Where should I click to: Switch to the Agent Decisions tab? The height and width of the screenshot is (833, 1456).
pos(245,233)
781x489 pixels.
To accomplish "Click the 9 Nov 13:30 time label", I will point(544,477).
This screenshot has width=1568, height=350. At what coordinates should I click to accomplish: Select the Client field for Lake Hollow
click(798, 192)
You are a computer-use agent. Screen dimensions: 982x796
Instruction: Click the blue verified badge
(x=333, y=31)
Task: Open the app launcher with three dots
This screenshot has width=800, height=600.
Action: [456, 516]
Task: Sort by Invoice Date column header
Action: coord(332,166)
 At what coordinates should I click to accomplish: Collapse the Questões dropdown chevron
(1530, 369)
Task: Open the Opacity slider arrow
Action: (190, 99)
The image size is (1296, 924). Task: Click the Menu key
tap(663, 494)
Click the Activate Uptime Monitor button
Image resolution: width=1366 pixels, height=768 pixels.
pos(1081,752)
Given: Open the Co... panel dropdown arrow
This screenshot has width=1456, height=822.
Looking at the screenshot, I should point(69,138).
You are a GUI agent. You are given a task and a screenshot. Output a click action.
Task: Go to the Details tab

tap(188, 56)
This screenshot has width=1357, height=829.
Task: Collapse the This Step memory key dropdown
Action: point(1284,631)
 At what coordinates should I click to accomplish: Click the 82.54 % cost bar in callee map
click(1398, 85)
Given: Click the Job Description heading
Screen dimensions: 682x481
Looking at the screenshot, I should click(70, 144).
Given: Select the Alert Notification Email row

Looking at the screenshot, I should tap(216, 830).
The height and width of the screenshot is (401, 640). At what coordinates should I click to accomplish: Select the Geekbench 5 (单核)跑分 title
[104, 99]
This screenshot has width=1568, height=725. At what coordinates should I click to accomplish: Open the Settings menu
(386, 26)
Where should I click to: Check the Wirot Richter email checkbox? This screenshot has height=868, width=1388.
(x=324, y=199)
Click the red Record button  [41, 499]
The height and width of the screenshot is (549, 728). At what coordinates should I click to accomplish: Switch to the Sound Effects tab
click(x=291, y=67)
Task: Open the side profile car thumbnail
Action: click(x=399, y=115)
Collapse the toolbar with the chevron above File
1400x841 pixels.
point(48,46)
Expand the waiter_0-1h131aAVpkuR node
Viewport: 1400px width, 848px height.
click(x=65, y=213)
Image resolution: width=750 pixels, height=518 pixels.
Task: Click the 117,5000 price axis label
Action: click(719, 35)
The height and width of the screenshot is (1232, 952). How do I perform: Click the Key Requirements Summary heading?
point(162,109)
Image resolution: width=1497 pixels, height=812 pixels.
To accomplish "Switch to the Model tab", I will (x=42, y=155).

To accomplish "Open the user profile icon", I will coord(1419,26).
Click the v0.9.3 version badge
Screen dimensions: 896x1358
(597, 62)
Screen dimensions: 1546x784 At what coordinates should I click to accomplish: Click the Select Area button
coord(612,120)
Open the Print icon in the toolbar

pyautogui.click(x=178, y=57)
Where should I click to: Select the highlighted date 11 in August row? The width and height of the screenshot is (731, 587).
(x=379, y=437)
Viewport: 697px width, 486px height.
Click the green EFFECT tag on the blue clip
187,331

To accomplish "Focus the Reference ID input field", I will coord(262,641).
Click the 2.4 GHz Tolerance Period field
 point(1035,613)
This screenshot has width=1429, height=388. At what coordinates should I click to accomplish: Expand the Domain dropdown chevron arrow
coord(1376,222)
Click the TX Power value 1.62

============

SHORT PROBLEM:
Copy the material above line for line, with no changes.

OUTPUT FOR THIS TASK:
Where should I click to: Switch to the Agent Decisions tab? The height and width of the screenshot is (833, 1456).
pos(245,233)
781x489 pixels.
To accomplish "Click the 9 Nov 13:30 time label", I will point(544,477).
This screenshot has width=1568, height=350. At what coordinates should I click to accomplish: Select the Client field for Lake Hollow
click(798, 192)
You are a computer-use agent. Screen dimensions: 982x796
Instruction: Click the blue verified badge
(x=333, y=31)
Task: Open the app launcher with three dots
This screenshot has width=800, height=600.
Action: [456, 516]
Task: Sort by Invoice Date column header
Action: coord(332,166)
 At what coordinates should I click to accomplish: Collapse the Questões dropdown chevron
(1530, 369)
Task: Open the Opacity slider arrow
Action: (190, 99)
The image size is (1296, 924). Task: Click the Menu key
tap(663, 494)
Click the Activate Uptime Monitor button
Image resolution: width=1366 pixels, height=768 pixels.
pos(1081,752)
Given: Open the Co... panel dropdown arrow
This screenshot has width=1456, height=822.
Looking at the screenshot, I should point(69,138).
You are a GUI agent. You are given a task and a screenshot. Output a click action.
Task: Go to the Details tab

tap(188, 56)
This screenshot has width=1357, height=829.
Task: Collapse the This Step memory key dropdown
Action: point(1284,631)
 At what coordinates should I click to accomplish: Click the 82.54 % cost bar in callee map
click(1398, 85)
Given: Click the Job Description heading
Screen dimensions: 682x481
Looking at the screenshot, I should click(70, 144).
Given: Select the Alert Notification Email row

Looking at the screenshot, I should tap(216, 830).
The height and width of the screenshot is (401, 640). At what coordinates should I click to accomplish: Select the Geekbench 5 (单核)跑分 title
[104, 99]
This screenshot has width=1568, height=725. At what coordinates should I click to accomplish: Open the Settings menu
(386, 26)
Where should I click to: Check the Wirot Richter email checkbox? This screenshot has height=868, width=1388.
(x=324, y=199)
Click the red Record button  [41, 499]
The height and width of the screenshot is (549, 728). At what coordinates should I click to accomplish: Switch to the Sound Effects tab
click(x=291, y=67)
Task: Open the side profile car thumbnail
Action: click(x=399, y=115)
Collapse the toolbar with the chevron above File
1400x841 pixels.
point(48,46)
Expand the waiter_0-1h131aAVpkuR node
Viewport: 1400px width, 848px height.
click(x=65, y=213)
Image resolution: width=750 pixels, height=518 pixels.
Task: Click the 117,5000 price axis label
Action: click(719, 35)
The height and width of the screenshot is (1232, 952). How do I perform: Click the Key Requirements Summary heading?
point(162,109)
Image resolution: width=1497 pixels, height=812 pixels.
To accomplish "Switch to the Model tab", I will (x=42, y=155).

To accomplish "Open the user profile icon", I will coord(1419,26).
Click the v0.9.3 version badge
Screen dimensions: 896x1358
(597, 62)
Screen dimensions: 1546x784 At what coordinates should I click to accomplish: Click the Select Area button
coord(612,120)
Open the Print icon in the toolbar

pyautogui.click(x=178, y=57)
Where should I click to: Select the highlighted date 11 in August row? The width and height of the screenshot is (731, 587).
(x=379, y=437)
Viewport: 697px width, 486px height.
Click the green EFFECT tag on the blue clip
187,331

To accomplish "Focus the Reference ID input field", I will coord(262,641).
Click the 2.4 GHz Tolerance Period field
 point(1035,613)
This screenshot has width=1429, height=388. At what coordinates should I click to accomplish: Expand the Domain dropdown chevron arrow
coord(1376,222)
Click the TX Power value 1.62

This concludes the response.